* RECORDS SHOWN:
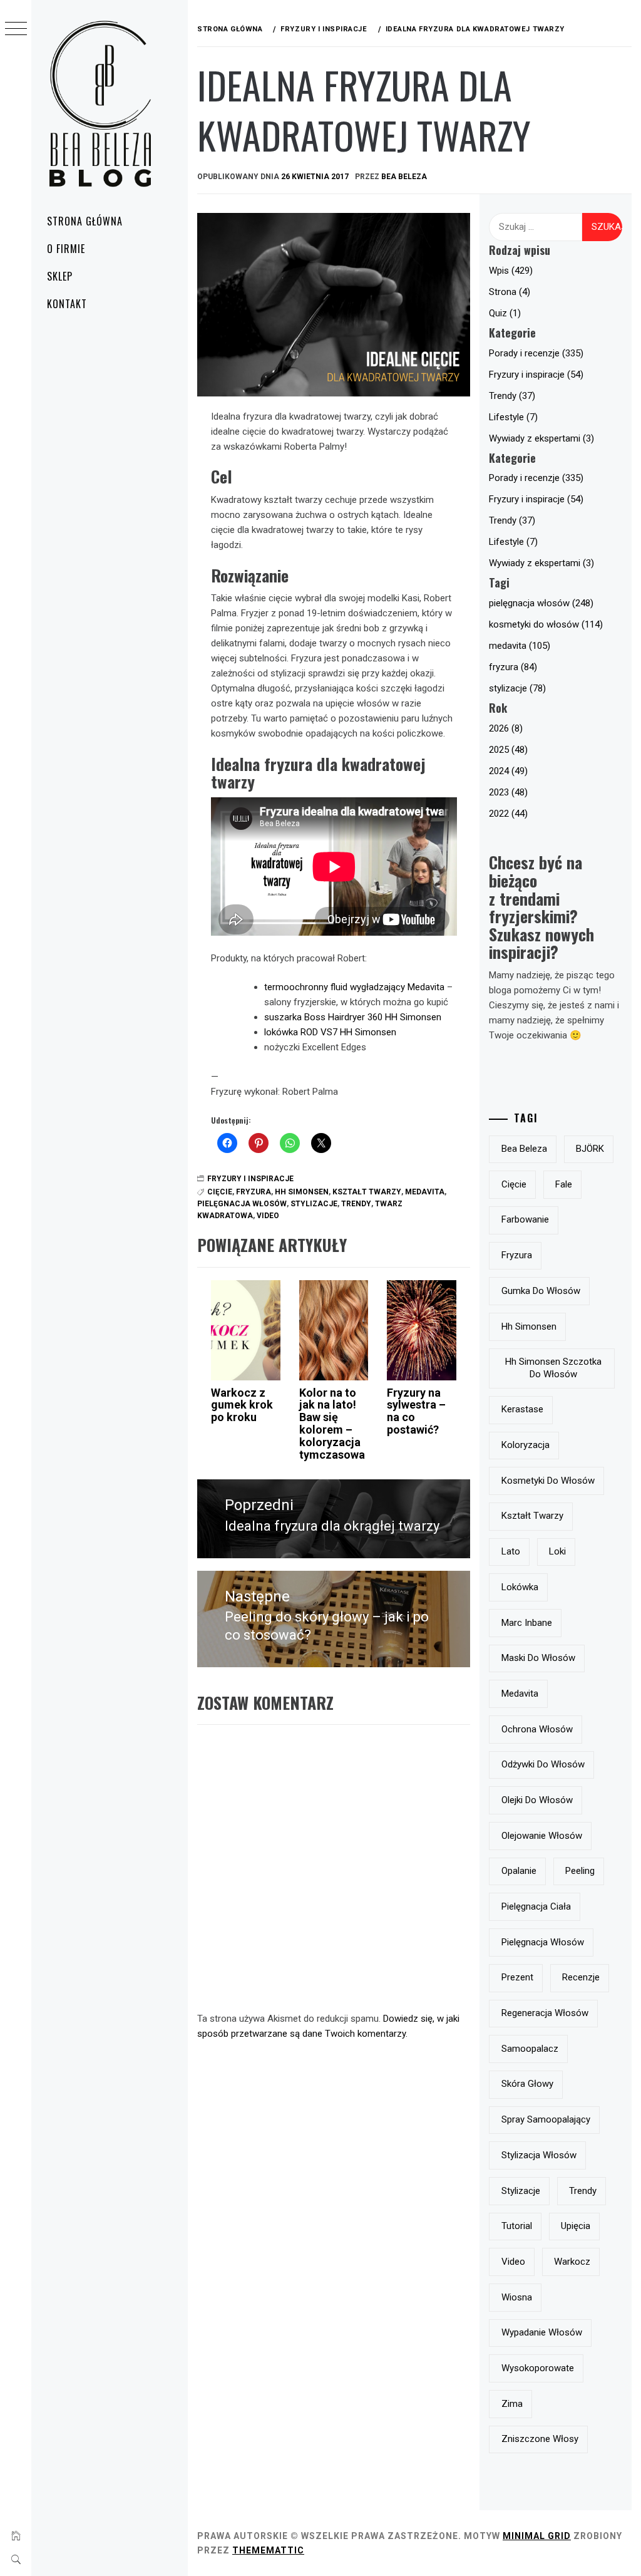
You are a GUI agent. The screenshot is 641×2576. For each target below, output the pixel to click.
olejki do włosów (537, 1800)
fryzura (253, 1191)
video (268, 1215)
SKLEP (60, 276)
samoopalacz (529, 2048)
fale (563, 1184)
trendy (356, 1203)
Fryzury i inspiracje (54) (536, 374)
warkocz (572, 2261)
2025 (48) (508, 749)
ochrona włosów (537, 1729)
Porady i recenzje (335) (536, 353)
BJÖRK (590, 1148)
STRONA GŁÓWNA (84, 221)
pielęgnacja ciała (536, 1906)
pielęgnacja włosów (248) (541, 603)
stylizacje (313, 1203)
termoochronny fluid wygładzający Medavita (354, 987)
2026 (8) (506, 728)
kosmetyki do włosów (548, 1480)
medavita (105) (519, 645)
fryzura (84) (513, 667)
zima (512, 2403)
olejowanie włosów (541, 1835)
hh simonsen (302, 1191)
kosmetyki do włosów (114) (546, 624)
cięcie (219, 1191)
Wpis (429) (511, 270)
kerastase (522, 1409)
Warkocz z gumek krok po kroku (242, 1405)
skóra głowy (527, 2083)
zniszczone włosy (539, 2438)
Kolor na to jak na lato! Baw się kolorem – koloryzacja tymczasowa (332, 1423)
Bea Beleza (404, 176)
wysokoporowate (537, 2368)
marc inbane (526, 1622)
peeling (580, 1870)
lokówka (519, 1587)
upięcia (575, 2226)
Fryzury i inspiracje (250, 1178)
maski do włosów (538, 1657)
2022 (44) (508, 813)
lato (510, 1551)
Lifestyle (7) (513, 417)
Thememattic (268, 2550)
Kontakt (67, 303)
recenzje (581, 1977)
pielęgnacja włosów (242, 1203)
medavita (424, 1191)
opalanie (518, 1870)
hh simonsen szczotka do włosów (553, 1368)
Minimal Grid (537, 2536)
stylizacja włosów (539, 2155)
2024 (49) (508, 771)
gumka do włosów (540, 1290)
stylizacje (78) (517, 688)
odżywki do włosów (543, 1764)
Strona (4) (509, 291)
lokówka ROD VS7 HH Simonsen (330, 1032)
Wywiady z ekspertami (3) (541, 438)
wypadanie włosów (541, 2332)
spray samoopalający (545, 2119)
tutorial (516, 2226)
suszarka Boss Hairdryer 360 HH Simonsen (352, 1017)
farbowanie (525, 1219)
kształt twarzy (366, 1191)
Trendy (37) (512, 395)
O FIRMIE (66, 248)
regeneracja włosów (544, 2013)
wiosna (516, 2297)
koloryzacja (525, 1445)
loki (557, 1551)
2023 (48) (508, 792)
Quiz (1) (505, 313)
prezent (517, 1977)
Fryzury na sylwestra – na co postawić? (416, 1411)
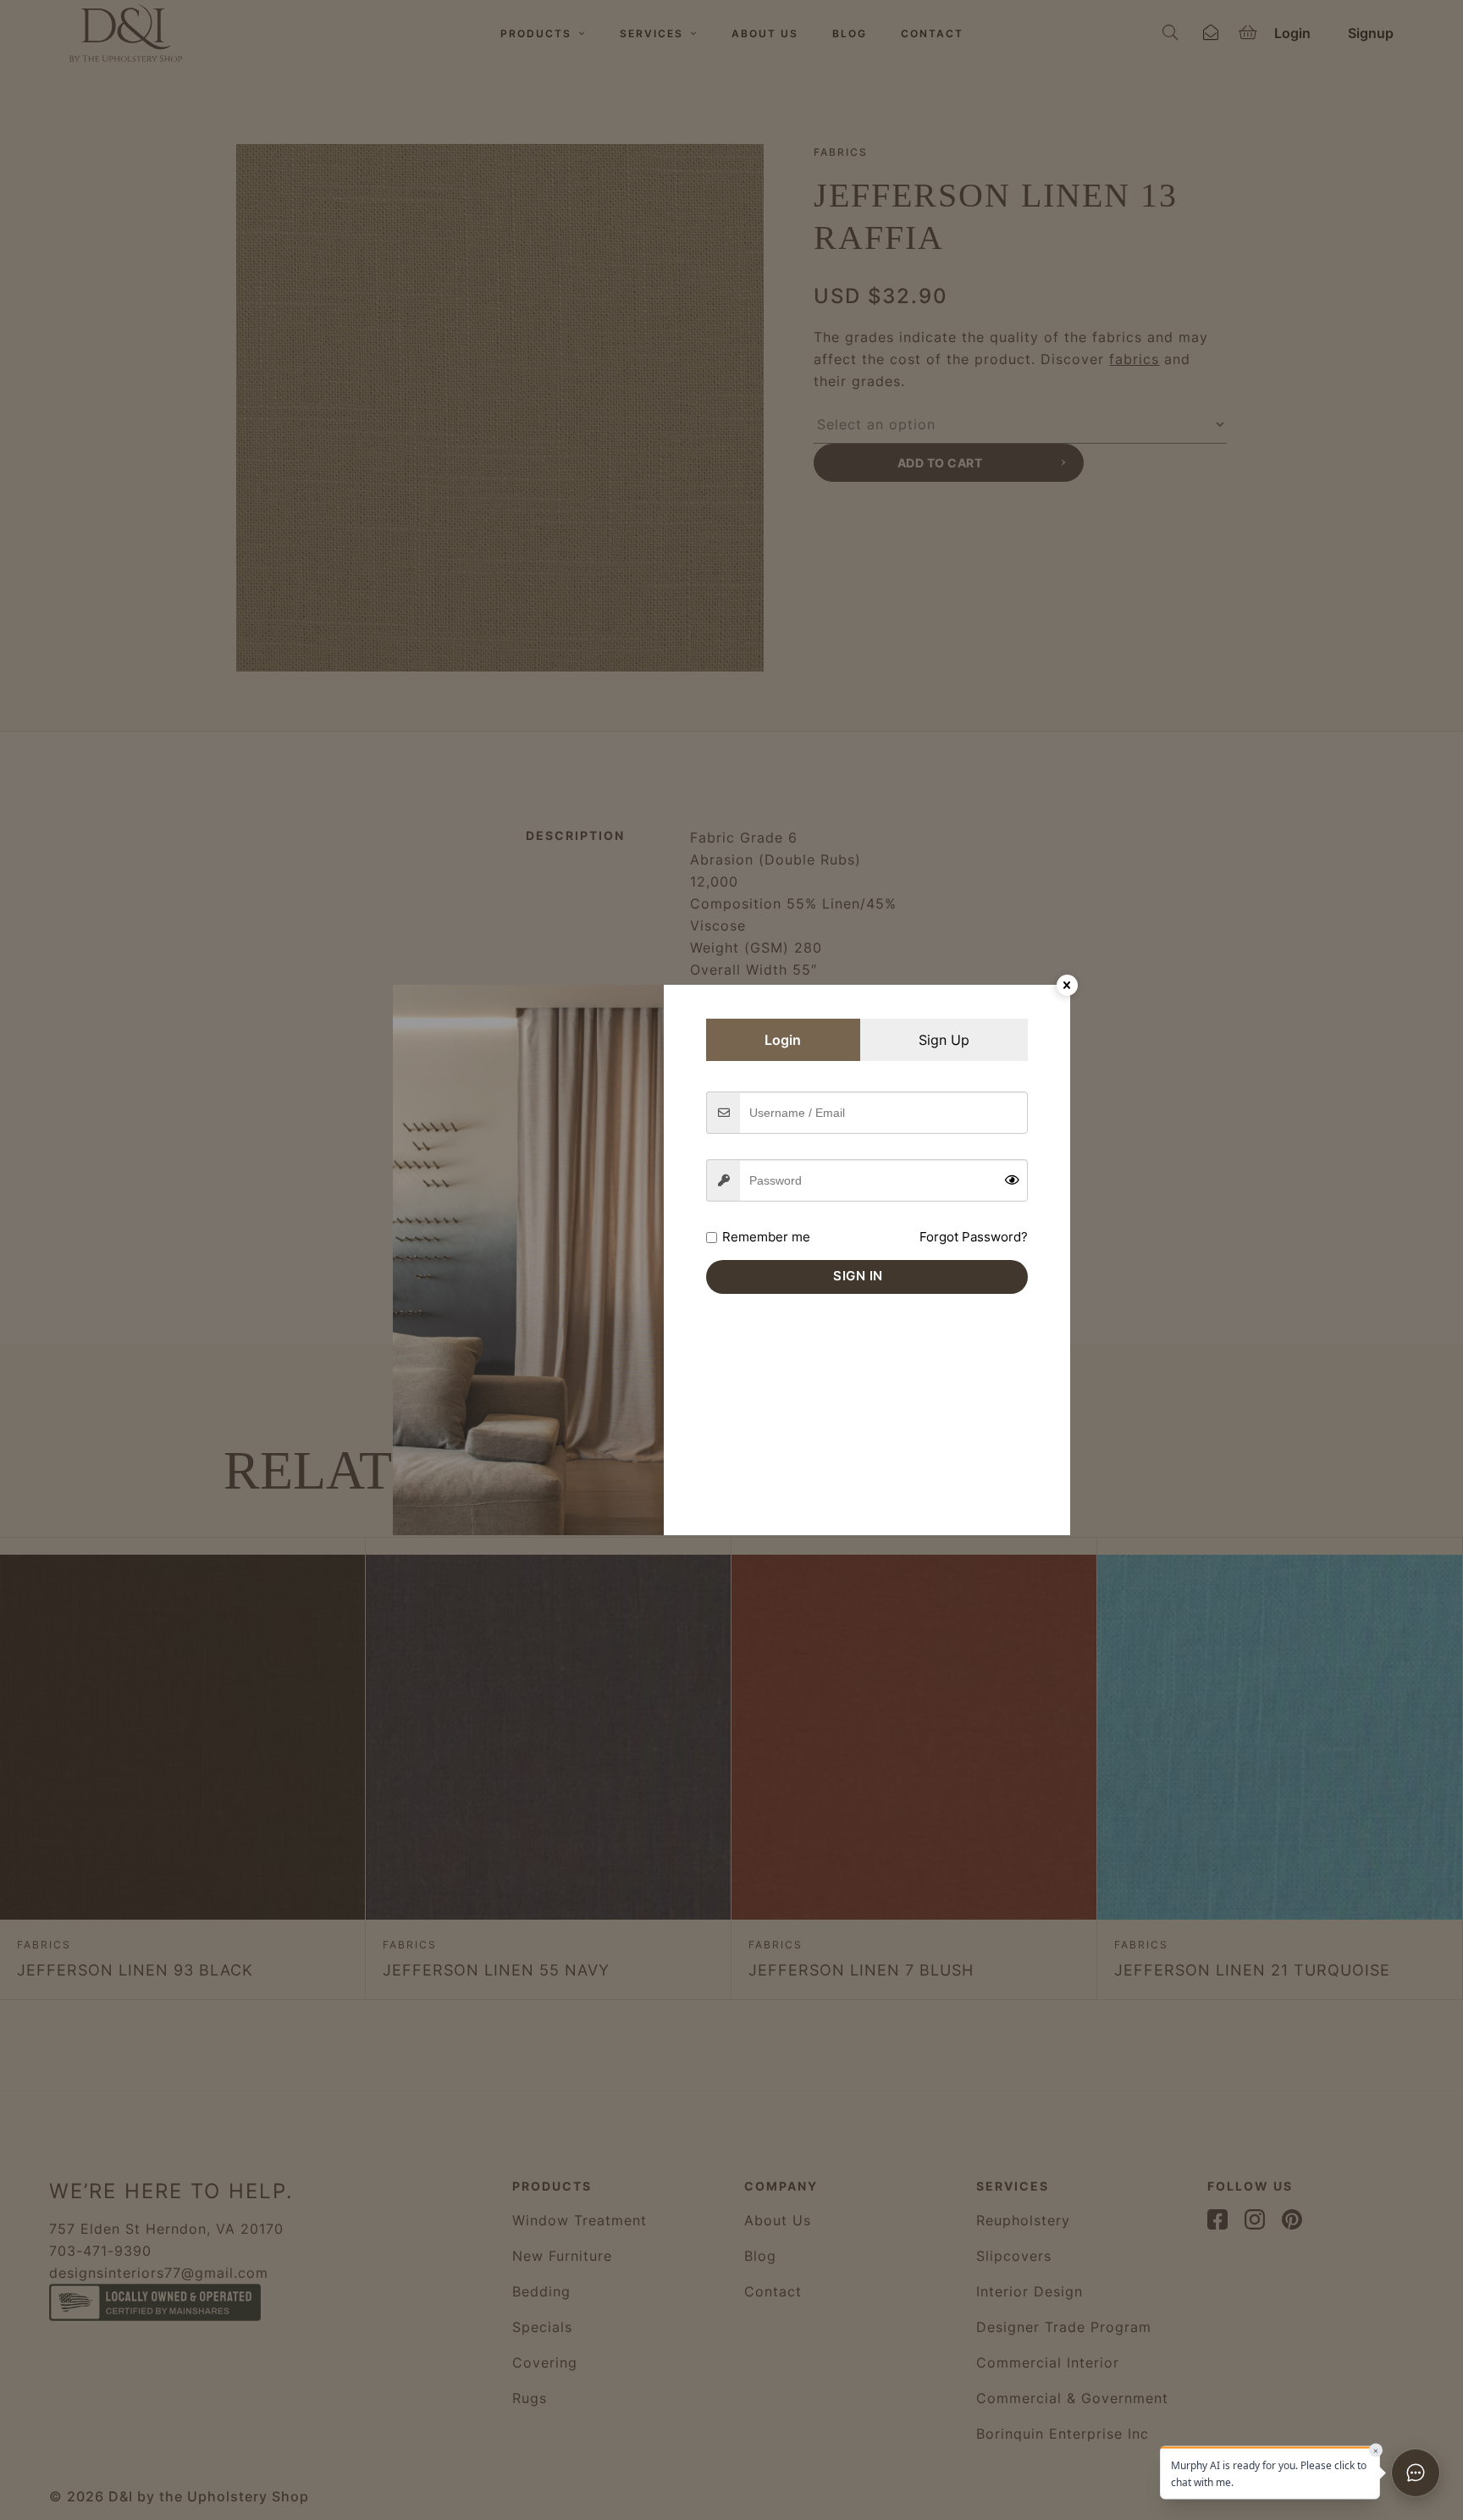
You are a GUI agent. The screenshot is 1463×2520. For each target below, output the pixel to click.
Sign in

* TASK STATEMENT: Print all the entries exactly as they appear, without the pictures.

* RESULT OF THIS TASK:
You are a GUI agent. The screenshot is 641×2576. For each target below, output the pixel to click.
olejki do włosów (537, 1800)
fryzura (253, 1191)
video (268, 1215)
SKLEP (60, 276)
samoopalacz (529, 2048)
fale (563, 1184)
trendy (356, 1203)
Fryzury i inspiracje (54) (536, 374)
warkocz (572, 2261)
2025 (48) (508, 749)
ochrona włosów (537, 1729)
Porady i recenzje (335) (536, 353)
BJÖRK (590, 1148)
STRONA GŁÓWNA (84, 221)
pielęgnacja ciała (536, 1906)
pielęgnacja włosów (248) (541, 603)
stylizacje (313, 1203)
termoochronny fluid wygładzający Medavita (354, 987)
2026 (8) (506, 728)
kosmetyki do włosów (548, 1480)
medavita (105) (519, 645)
fryzura (84) (513, 667)
zima (512, 2403)
olejowanie włosów (541, 1835)
hh simonsen (302, 1191)
kosmetyki do włosów (114) (546, 624)
cięcie (219, 1191)
Wpis (429) (511, 270)
kerastase (522, 1409)
Warkocz z gumek krok po kroku (242, 1405)
skóra głowy (527, 2083)
zniszczone włosy (539, 2438)
Kolor na to jak na lato! Baw się kolorem – koloryzacja tymczasowa (332, 1423)
Bea Beleza (404, 176)
wysokoporowate (537, 2368)
marc inbane (526, 1622)
peeling (580, 1870)
lokówka (519, 1587)
upięcia (575, 2226)
Fryzury i inspiracje (250, 1178)
maski do włosów (538, 1657)
2022 (44) (508, 813)
lato (510, 1551)
Lifestyle (7) (513, 417)
Thememattic (268, 2550)
Kontakt (67, 303)
recenzje (581, 1977)
pielęgnacja włosów (242, 1203)
medavita (424, 1191)
opalanie (518, 1870)
hh simonsen szczotka do włosów (553, 1368)
Minimal Grid (537, 2536)
stylizacja włosów (539, 2155)
2024 (49) (508, 771)
gumka do włosów (540, 1290)
stylizacje (78) (517, 688)
odżywki do włosów (543, 1764)
Strona (4) (509, 291)
lokówka ROD VS7 HH Simonsen (330, 1032)
Wywiady z ekspertami (3) (541, 438)
wypadanie włosów (541, 2332)
spray samoopalający (545, 2119)
tutorial (516, 2226)
suszarka Boss Hairdryer 360 HH Simonsen (352, 1017)
farbowanie (525, 1219)
kształt twarzy (366, 1191)
Trendy (37) (512, 395)
O FIRMIE (66, 248)
regeneracja włosów (544, 2013)
wiosna (516, 2297)
koloryzacja (525, 1445)
loki (557, 1551)
2023 (48) (508, 792)
Quiz (1) (505, 313)
prezent (517, 1977)
Fryzury na sylwestra – na co postawić? (416, 1411)
You are a GUI agent. The screenshot is 1463×2520. For each target below, output the pixel to click.
Sign in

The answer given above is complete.